> [The exercise]: Put every line of the material from the one containing "Describe the element at coordinates (749, 162)" down to the one containing "text element indicating", both included, into a Markdown table with the columns Row and Line, skipping blank lines.

> [Given data]:

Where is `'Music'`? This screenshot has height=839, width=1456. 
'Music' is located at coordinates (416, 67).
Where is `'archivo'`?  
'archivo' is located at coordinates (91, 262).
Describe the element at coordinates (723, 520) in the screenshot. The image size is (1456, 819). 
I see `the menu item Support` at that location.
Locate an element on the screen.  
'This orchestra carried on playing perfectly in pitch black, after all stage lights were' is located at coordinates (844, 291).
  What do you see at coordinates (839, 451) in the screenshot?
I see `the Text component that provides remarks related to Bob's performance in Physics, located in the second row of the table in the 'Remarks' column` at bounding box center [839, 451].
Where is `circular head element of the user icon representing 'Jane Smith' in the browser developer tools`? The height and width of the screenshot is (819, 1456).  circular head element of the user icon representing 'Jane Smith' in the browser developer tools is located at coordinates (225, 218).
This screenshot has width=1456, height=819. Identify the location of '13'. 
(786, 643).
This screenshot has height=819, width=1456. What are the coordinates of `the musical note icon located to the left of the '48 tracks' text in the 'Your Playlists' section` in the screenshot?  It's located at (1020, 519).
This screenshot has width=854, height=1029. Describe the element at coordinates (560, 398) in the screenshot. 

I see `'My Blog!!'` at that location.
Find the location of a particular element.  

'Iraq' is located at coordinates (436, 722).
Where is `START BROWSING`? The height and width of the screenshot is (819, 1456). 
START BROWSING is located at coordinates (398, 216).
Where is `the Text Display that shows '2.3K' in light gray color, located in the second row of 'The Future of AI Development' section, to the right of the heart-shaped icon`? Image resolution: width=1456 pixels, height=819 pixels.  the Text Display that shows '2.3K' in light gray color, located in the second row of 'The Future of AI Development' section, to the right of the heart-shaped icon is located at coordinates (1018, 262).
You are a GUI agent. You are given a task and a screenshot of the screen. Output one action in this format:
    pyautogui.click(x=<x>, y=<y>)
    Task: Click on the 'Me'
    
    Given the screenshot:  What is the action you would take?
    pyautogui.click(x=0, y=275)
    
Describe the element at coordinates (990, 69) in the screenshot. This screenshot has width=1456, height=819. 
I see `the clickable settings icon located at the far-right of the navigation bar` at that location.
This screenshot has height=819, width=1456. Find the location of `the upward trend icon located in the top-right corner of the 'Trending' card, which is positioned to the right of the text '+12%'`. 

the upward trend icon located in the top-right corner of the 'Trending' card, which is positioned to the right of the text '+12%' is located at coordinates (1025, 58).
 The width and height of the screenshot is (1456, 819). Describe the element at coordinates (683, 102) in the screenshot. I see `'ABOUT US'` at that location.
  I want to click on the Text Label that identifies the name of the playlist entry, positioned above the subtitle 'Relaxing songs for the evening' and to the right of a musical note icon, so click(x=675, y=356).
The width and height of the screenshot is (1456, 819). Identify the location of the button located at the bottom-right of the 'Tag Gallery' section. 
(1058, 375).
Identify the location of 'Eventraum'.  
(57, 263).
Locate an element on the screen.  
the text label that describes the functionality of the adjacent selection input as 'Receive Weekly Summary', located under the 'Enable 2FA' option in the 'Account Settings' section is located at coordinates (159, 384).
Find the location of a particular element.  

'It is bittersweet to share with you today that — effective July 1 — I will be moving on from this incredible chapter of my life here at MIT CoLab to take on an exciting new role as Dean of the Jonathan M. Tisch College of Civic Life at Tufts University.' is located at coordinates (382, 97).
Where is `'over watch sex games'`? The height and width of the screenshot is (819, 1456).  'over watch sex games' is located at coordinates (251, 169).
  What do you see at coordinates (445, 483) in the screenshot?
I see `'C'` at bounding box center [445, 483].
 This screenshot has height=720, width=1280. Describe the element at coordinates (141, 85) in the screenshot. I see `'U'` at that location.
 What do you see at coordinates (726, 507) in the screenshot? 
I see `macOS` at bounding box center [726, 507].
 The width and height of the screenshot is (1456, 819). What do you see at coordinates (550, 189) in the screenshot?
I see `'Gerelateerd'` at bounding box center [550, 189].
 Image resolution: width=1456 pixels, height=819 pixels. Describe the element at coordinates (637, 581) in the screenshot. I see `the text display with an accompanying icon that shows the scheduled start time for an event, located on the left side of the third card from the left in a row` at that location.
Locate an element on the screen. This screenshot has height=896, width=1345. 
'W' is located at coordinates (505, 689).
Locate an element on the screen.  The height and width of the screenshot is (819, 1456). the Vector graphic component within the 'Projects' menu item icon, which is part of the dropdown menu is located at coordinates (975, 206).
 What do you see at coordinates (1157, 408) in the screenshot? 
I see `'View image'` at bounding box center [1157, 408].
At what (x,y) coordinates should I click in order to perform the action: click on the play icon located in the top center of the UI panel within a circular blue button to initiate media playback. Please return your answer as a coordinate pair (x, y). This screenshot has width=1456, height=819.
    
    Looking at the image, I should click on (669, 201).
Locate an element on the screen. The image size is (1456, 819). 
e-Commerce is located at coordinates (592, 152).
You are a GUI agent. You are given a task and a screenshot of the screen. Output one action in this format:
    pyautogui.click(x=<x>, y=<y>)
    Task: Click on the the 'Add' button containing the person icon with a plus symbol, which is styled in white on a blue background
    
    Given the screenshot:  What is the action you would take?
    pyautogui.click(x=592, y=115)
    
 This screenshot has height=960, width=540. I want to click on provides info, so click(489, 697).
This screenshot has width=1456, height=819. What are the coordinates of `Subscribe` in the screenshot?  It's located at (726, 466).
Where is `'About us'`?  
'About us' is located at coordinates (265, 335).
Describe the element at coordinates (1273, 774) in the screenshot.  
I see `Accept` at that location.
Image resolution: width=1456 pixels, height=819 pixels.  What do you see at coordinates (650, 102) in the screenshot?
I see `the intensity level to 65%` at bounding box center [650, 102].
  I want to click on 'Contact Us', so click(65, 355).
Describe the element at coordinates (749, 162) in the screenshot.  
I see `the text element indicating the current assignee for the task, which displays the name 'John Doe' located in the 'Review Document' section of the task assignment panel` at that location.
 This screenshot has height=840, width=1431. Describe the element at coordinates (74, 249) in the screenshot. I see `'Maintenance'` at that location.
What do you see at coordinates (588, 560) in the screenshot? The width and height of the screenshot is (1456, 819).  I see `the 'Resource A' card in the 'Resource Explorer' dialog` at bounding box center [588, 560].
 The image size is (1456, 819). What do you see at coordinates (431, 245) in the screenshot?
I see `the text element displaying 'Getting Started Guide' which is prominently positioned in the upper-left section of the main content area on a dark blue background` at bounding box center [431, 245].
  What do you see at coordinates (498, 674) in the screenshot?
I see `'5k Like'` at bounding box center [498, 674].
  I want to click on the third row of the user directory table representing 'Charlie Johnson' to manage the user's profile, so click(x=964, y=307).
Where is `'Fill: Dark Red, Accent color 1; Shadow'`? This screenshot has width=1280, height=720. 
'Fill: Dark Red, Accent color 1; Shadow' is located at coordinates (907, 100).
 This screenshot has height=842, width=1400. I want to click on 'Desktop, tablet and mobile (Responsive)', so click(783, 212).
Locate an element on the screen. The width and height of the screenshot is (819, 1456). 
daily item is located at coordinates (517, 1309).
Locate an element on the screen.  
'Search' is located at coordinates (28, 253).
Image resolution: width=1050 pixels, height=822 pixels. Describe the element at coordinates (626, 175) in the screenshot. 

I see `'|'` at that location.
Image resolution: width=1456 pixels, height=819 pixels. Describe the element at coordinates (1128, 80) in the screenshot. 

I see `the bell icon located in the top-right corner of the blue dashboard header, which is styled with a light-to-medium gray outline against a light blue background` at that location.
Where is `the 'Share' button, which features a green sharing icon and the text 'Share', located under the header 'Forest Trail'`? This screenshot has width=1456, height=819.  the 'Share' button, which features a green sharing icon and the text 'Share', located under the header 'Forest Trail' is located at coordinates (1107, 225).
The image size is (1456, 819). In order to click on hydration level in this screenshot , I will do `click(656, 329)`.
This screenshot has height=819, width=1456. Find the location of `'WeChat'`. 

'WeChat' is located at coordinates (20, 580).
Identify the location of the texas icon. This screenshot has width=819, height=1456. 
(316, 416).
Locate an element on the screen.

> [Answer below]:
| Row | Line |
|---|---|
| 1 | Describe the element at coordinates (749, 162) in the screenshot.   |
| 2 | I see `the text element indicating the current assignee for the task, which displays the name 'John Doe' located in the 'Review Document' section of the task assignment panel` at that location. |